*Activity*
This exercise calls for an exact copy of the data below.

Data excerpts:
--*--
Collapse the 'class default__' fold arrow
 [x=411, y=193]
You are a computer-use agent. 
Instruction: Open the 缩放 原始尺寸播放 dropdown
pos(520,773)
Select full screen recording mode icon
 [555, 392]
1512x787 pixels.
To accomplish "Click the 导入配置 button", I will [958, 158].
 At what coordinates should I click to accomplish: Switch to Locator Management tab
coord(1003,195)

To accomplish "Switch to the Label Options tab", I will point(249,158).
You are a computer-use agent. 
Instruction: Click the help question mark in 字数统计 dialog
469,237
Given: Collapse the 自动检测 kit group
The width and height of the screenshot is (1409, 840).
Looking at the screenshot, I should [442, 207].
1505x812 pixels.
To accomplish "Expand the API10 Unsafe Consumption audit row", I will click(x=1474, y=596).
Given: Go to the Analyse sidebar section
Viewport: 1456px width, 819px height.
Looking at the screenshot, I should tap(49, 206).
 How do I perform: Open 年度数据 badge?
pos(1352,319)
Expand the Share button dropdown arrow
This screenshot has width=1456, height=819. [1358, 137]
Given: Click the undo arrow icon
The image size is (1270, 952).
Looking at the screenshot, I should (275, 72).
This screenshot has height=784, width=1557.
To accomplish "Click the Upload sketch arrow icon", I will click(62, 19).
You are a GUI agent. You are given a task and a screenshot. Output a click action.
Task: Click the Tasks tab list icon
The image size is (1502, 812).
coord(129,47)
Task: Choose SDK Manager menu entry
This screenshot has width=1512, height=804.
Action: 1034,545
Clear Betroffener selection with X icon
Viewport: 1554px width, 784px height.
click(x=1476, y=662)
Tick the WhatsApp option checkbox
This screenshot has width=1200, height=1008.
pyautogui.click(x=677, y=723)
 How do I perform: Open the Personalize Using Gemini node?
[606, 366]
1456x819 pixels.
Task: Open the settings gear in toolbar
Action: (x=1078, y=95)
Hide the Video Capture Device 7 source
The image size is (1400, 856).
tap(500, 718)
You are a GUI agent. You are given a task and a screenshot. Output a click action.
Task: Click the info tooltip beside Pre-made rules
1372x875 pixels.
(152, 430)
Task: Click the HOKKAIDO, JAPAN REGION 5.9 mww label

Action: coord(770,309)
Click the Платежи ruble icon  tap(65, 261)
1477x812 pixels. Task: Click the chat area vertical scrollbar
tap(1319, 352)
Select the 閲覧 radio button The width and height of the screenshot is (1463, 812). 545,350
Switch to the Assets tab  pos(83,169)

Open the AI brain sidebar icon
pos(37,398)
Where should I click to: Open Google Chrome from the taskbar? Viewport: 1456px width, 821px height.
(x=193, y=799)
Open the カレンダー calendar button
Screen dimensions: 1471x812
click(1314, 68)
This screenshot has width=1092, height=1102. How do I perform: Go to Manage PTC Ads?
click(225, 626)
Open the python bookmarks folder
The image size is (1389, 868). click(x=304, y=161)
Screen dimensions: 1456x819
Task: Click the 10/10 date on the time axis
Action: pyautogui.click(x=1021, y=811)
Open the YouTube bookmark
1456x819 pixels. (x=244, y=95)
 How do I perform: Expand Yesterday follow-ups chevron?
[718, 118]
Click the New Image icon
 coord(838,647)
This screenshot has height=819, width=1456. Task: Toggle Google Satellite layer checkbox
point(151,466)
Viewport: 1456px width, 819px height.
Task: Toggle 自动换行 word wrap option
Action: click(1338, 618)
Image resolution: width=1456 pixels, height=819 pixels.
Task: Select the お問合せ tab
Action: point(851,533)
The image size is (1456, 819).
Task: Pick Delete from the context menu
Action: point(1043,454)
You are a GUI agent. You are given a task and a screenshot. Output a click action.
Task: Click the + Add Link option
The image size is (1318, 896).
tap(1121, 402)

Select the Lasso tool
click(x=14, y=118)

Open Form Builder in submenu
--*--
*Solution to this exercise*
Collapse the 'class default__' fold arrow
 [x=411, y=193]
You are a computer-use agent. 
Instruction: Open the 缩放 原始尺寸播放 dropdown
pos(520,773)
Select full screen recording mode icon
 [555, 392]
1512x787 pixels.
To accomplish "Click the 导入配置 button", I will [958, 158].
 At what coordinates should I click to accomplish: Switch to Locator Management tab
coord(1003,195)

To accomplish "Switch to the Label Options tab", I will point(249,158).
You are a computer-use agent. 
Instruction: Click the help question mark in 字数统计 dialog
469,237
Given: Collapse the 自动检测 kit group
The width and height of the screenshot is (1409, 840).
Looking at the screenshot, I should [442, 207].
1505x812 pixels.
To accomplish "Expand the API10 Unsafe Consumption audit row", I will click(x=1474, y=596).
Given: Go to the Analyse sidebar section
Viewport: 1456px width, 819px height.
Looking at the screenshot, I should tap(49, 206).
 How do I perform: Open 年度数据 badge?
pos(1352,319)
Expand the Share button dropdown arrow
This screenshot has width=1456, height=819. [1358, 137]
Given: Click the undo arrow icon
The image size is (1270, 952).
Looking at the screenshot, I should (275, 72).
This screenshot has height=784, width=1557.
To accomplish "Click the Upload sketch arrow icon", I will click(62, 19).
You are a GUI agent. You are given a task and a screenshot. Output a click action.
Task: Click the Tasks tab list icon
The image size is (1502, 812).
coord(129,47)
Task: Choose SDK Manager menu entry
This screenshot has width=1512, height=804.
Action: 1034,545
Clear Betroffener selection with X icon
Viewport: 1554px width, 784px height.
click(x=1476, y=662)
Tick the WhatsApp option checkbox
This screenshot has width=1200, height=1008.
pyautogui.click(x=677, y=723)
 How do I perform: Open the Personalize Using Gemini node?
[606, 366]
1456x819 pixels.
Task: Open the settings gear in toolbar
Action: (x=1078, y=95)
Hide the Video Capture Device 7 source
The image size is (1400, 856).
tap(500, 718)
You are a GUI agent. You are given a task and a screenshot. Output a click action.
Task: Click the info tooltip beside Pre-made rules
1372x875 pixels.
(152, 430)
Task: Click the HOKKAIDO, JAPAN REGION 5.9 mww label

Action: coord(770,309)
Click the Платежи ruble icon  tap(65, 261)
1477x812 pixels. Task: Click the chat area vertical scrollbar
tap(1319, 352)
Select the 閲覧 radio button The width and height of the screenshot is (1463, 812). 545,350
Switch to the Assets tab  pos(83,169)

Open the AI brain sidebar icon
pos(37,398)
Where should I click to: Open Google Chrome from the taskbar? Viewport: 1456px width, 821px height.
(x=193, y=799)
Open the カレンダー calendar button
Screen dimensions: 1471x812
click(1314, 68)
This screenshot has width=1092, height=1102. How do I perform: Go to Manage PTC Ads?
click(225, 626)
Open the python bookmarks folder
The image size is (1389, 868). click(x=304, y=161)
Screen dimensions: 1456x819
Task: Click the 10/10 date on the time axis
Action: pyautogui.click(x=1021, y=811)
Open the YouTube bookmark
1456x819 pixels. (x=244, y=95)
 How do I perform: Expand Yesterday follow-ups chevron?
[718, 118]
Click the New Image icon
 coord(838,647)
This screenshot has height=819, width=1456. Task: Toggle Google Satellite layer checkbox
point(151,466)
Viewport: 1456px width, 819px height.
Task: Toggle 自动换行 word wrap option
Action: click(1338, 618)
Image resolution: width=1456 pixels, height=819 pixels.
Task: Select the お問合せ tab
Action: point(851,533)
The image size is (1456, 819).
Task: Pick Delete from the context menu
Action: point(1043,454)
You are a GUI agent. You are given a task and a screenshot. Output a click action.
Task: Click the + Add Link option
The image size is (1318, 896).
tap(1121, 402)

Select the Lasso tool
click(x=14, y=118)

Open Form Builder in submenu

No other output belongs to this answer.